I suggested the anon/file split as an RFC to sidestep the cost/benefit
question of doing the massive folio change in MM just to cleanup the
compound pages; takeing the idea of redoing the page typing, just in a
way that would maybe benefit MM code more broadly and obviously.

> I was agreeing with you that slab/network pools etc. shouldn't be folios - that
> folios shouldn't be a replacement for compound pages. But I think we're going to
> need a serious alternative proposal for anonymous pages if you're still against
> them becoming folios, especially because according to Kirill they're already
> working on that (and you have to admit transhuge pages did introduce a mess that
> they will help with...)

I think we need a better analysis of that mess and a concept where
tailpages are and should be, if that is the justification for the MM
conversion.

The motivation is that we have a ton of compound_head() calls in
places we don't need them. No argument there, I think.

But the explanation for going with whitelisting - the most invasive
approach possible (and which leaves more than one person "unenthused"
about that part of the patches) - is that it's difficult and error
prone to identify which ones are necessary and which ones are not. And
maybe that we'll continue to have a widespread hybrid existence of
head and tail pages that will continue to require clarification.

But that seems to be an article of faith. It's implied by the
approach, but this may or may not be the case.

I certainly think it used to be messier in the past. But strides have
been made already to narrow the channels through which tail pages can
actually enter the code. Certainly we can rule out entire MM
subsystems and simply declare their compound_head() usage unnecessary
with little risk or ambiguity.

Then the question becomes which ones are legit. Whether anybody
outside the page allocator ever needs to *see* a tailpage struct page
to begin with. (Arguably that bit in __split_huge_page_tail() could be
a page allocator function; the pte handling is pfn-based except for
the mapcount management which could be encapsulated; the collapse code
uses vm_normal_page() but follows it quickly by compound_head() - and
arguably a tailpage generally isn't a "normal" vm page, so a new
pfn_to_normal_page() could encapsulate the compound_head()). Because
if not, seeing struct page in MM code isn't nearly as ambiguous as is
being implied. You would never have to worry about it - unless you are
in fact the page allocator.

So if this problem could be solved by making tail pages an
encapsulated page_alloc thing, and chasing down the rest of
find_subpage() callers (which needs to happen anyway), I don't think a
wholesale folio conversion of this subsystem would be justified.

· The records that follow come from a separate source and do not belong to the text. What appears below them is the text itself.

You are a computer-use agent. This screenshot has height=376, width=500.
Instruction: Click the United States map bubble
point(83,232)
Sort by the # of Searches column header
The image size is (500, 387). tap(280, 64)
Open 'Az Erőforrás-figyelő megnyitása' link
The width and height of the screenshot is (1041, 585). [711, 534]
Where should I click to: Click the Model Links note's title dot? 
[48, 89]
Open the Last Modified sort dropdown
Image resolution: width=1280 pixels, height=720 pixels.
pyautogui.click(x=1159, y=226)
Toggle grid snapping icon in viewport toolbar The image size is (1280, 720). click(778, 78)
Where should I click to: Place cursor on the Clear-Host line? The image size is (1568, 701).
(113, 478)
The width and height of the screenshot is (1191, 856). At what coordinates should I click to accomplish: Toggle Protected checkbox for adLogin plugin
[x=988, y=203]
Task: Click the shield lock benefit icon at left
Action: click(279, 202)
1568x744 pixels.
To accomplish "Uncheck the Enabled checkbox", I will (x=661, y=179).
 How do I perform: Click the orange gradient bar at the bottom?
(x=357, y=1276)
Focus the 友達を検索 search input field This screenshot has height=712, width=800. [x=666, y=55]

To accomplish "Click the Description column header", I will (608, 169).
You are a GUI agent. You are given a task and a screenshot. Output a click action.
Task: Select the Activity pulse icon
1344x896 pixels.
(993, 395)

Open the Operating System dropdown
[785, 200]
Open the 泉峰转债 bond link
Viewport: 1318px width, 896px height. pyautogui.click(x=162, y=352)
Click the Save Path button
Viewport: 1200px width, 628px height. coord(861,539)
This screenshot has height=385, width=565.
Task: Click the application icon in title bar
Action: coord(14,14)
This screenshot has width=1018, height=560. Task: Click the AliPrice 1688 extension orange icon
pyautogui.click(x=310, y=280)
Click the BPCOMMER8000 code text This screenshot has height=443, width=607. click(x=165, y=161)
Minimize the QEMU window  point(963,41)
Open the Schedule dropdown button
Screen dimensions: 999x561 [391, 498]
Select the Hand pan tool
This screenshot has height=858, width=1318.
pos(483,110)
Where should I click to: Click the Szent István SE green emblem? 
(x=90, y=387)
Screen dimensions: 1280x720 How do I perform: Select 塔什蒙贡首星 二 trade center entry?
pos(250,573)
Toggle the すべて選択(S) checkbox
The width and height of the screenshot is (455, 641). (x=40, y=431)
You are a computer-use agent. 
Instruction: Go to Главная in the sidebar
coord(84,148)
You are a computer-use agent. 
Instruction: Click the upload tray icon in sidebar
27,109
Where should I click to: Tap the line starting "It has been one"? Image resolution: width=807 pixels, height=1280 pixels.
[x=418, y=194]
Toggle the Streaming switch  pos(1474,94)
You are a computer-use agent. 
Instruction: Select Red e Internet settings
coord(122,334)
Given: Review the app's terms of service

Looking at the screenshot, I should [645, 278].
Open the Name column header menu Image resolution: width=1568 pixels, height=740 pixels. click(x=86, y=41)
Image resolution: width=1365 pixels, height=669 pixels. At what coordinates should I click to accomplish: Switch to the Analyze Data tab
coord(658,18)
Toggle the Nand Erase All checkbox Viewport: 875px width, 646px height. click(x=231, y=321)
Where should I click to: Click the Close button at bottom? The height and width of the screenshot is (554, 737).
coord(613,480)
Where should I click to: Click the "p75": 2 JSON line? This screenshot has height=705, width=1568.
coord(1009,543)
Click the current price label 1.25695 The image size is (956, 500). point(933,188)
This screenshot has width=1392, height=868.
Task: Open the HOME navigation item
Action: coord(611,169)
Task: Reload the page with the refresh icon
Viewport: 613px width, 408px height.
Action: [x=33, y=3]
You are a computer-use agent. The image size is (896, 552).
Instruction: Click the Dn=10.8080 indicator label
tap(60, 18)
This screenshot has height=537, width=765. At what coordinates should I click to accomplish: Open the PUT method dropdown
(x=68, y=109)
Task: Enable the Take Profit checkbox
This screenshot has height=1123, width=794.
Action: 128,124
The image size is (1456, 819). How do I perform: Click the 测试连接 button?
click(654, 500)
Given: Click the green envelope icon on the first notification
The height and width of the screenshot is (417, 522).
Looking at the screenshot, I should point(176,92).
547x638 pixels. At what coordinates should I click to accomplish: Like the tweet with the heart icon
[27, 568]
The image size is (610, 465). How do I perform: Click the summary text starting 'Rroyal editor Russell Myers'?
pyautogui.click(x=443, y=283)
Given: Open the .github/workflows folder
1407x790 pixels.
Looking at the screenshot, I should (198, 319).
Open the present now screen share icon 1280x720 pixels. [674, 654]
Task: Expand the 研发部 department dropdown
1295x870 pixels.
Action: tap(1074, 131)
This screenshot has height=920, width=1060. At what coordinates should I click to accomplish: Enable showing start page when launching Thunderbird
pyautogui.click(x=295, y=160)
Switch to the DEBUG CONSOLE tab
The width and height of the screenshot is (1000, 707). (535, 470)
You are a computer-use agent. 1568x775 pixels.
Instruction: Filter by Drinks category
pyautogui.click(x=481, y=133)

A more in-depth analyses of where and how we need to deal with
tailpages - laying out the data structures that hold them and code
entry points for them - would go a long way for making the case for
folios. And might convince reluctant people to get behind the effort.

Or show that we don't need it. Either way, it seems like a win-win.

But I do think the onus for explaining why the particular approach was
chosen against much less invasive options is on the person pushing the
changes. And it should be more detailed than "we all know it sucks".